I thought focusing on a platform was obvious in a campaign, even Ron Paul's campaign.

----------


## GunnyFreedom

> I thought focusing on a platform was obvious in a campaign, even Ron Paul's campaign.


It is, but think back to 2008 -- platforms include both political philosophy AND "action items" such as 'this is what I will do when I am elected.'

During 2007 and 2008, RP focused almost exclusively on philosophy, and the cretins focused almost exclusively on action items.

Action items are what the sheeple are used to hearing, and they are what they expect to hear from a Presidential candidate.  I think not "changing the message" (again, misleading thread title) but focusing more on action items from the same message will get a larger percentage of the vote, because it lines up with the sort of thing voters are more accustomed to.

RP did a LITTLE of this in 2008, "I will abolish the IRS and the Dept of Education" but we need more of that.

----------


## Kregisen

One of the things I tell other people about when trying to get them to support Ron is "he'll get rid of the income tax and replace it with nothing" - that's a huge point that the majority of americans (anyone who pays income tax) will care about.

Cater to your audience....if you're talking with someone who's a more moderate independent type of republican and against the wars, go all in about how Ron is the only republican against he trillion dollar wars.

If you're talking with a typical neo-con conservative, talk about how he's the best candidate on gun rights and against abortion. (even though he believes it should be states rights)


If americans hear his message they'll love him....and his popularity is growing. Just remember to get a Ron Paul 2012 bumper sticker (this $4 sticker will literally gather views from thousands and thousands of people by 2012) and keep spreading his name as you go.







> he looks like Gandolf

----------


## libertybrewcity

> It is, but think back to 2008 -- platforms include both political philosophy AND "action items" such as 'this is what I will do when I am elected.'
> 
> During 2007 and 2008, RP focused almost exclusively on philosophy, and the cretins focused almost exclusively on action items.
> 
> Action items are what the sheeple are used to hearing, and they are what they expect to hear from a Presidential candidate.  I think not "changing the message" (again, misleading thread title) but focusing more on action items from the same message will get a larger percentage of the vote, because it lines up with the sort of thing voters are more accustomed to.
> 
> RP did a LITTLE of this in 2008, "I will abolish the IRS and the Dept of Education" but we need more of that.

Recorded information —

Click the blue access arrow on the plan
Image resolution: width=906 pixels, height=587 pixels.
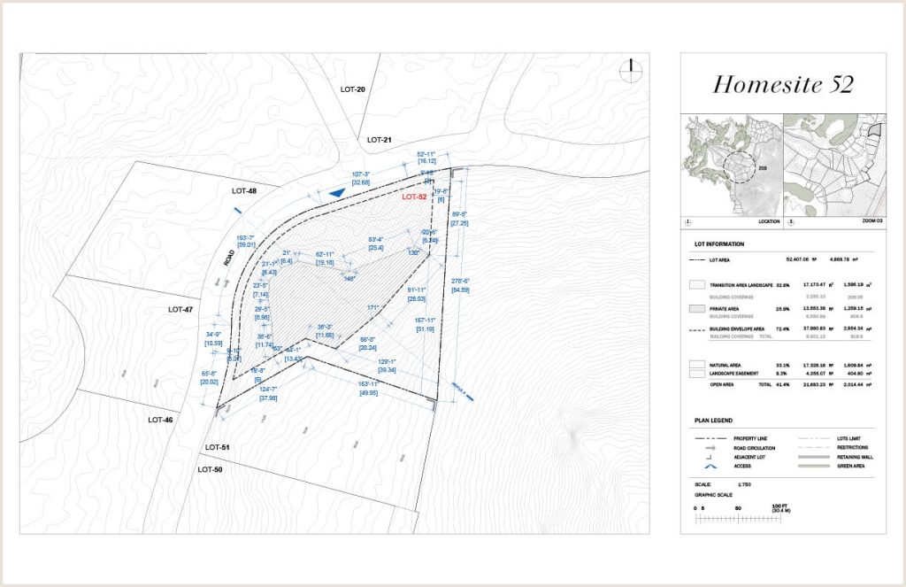(x=337, y=192)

Set task 1 — In the Ron Paul forum thread, shorten the paragraph that begins "Action items are what" and keep its main points.
Set task 2 —
Answer these from the Ron Paul forum thread:
(a) What two things did RP say in 2008 that he would abolish?
(b) What does Kregisen say Ron would replace the income tax with?
(c) How much does the bumper sticker cost?
Set task 3 — Extend the Ron Paul forum thread past the last lines shown above.

Exercise answer 1 — Voters are used to hearing action items and expect them from a presidential candidate. The writer argues that the campaign should not change its message. It should instead bring out more action items from that same message. That would win a larger share of the vote because it fits what voters are accustomed to.

Exercise answer 2 —
(a) The IRS and the Dept of Education.
(b) Nothing.
(c) $4.

Exercise answer 3 —
In 2008, Ron was probably 'testing' the philosophy and seeing which issues rang the best with his base. Almost two years later, I think we have a pretty good idea.

Term limits
transparency
Abolish income tax(IRS)
Fed Audit, elimination and strong currency
Bring home the troops

----------


## libertybrewcity

> 


great image.

----------


## trey4sports

make no mistake, if ron paul runs and I have a choice between a rand paul style campaign that could win us an election or a Ron Paul campaign which will turn millions onto the ideas of freedom and awake them from their apathy you bet I'll take an educational campaign.

The way I see it is this, Rand Paul is Ronald Reagan and Ron Paul is Barry Goldwater. Reagan may have been able to get some small things done for liberty but he did not inspire a revolution. Ron Paul will inspire a revolution. Hell, he already has.

I would prefer a 10 year plan which will legitimately change the political paradigm rather than a 4 year plan to get in the White house stealthily and play right-left politics.

----------


## RonPaulFanInGA

Change his message?  No.

Change going on Alex Jones' show, keeping D*n Bl*ck money and hiring an incompetent campaign staff?  Absolutely.  Changing that alone I think would be a big step towards being considered legit.

----------


## libertybrewcity

In all honesty, if Ron Paul runs a focused FTW campaign, he would still have thousands of volunteers running an educational campaign. It would be a well-rounded meal for likely voters

----------


## boneyard bill

> Meh, I think ppl are misunderstanding what bill is saying here.  He's not /actually/ saying th change the message, the thread title is misleading, instead he's saying to focus on action items for a Presidential campaign.  In other words, instead of saying "these are the best ideas for a free Republic," say "when I am President, I will start by doing a, b, and c."
> 
> I don't see that as a "change" in message per-se, but more of focusing on a different aspect of the same message.
> 
> The point is actually valid -- people tend to vote on action-words rather than ideas.  the only action-words that are likely to come from Ron Paul will necessarily align with his ideas anyway.
> 
> So if we want more people to vite for Ron Paul, focus more on telling them what concrete actions he will be taking once he is elected.
> 
> The point really is valid -- when canvassing in 2008 I ran into this time and again.  People would get annoyed at the philosophical discussion and ask, "yeah, ok but what is he gonna DO if he is elected?  I don't want to hear all this crap about ideas and philosophies, what's he gonna DO in office?"
> ...


You've pretty much hit the nail on the head. Though I don't think the term "message" is misleading. What you say is your message. It just needs clarification, but I thought I did that in the post.

I recall during the 2008 campaign that Paul would take a position that seemed pretty radical, like abolishing social security or ending the Fed. Elsewhere he would say that he had "transition plans" to achieve these programs without producing a lot of disruption. What I'm suggesting is that he needs to lead with the transition plans rather the broad principles that would govern his actions but would be his actions.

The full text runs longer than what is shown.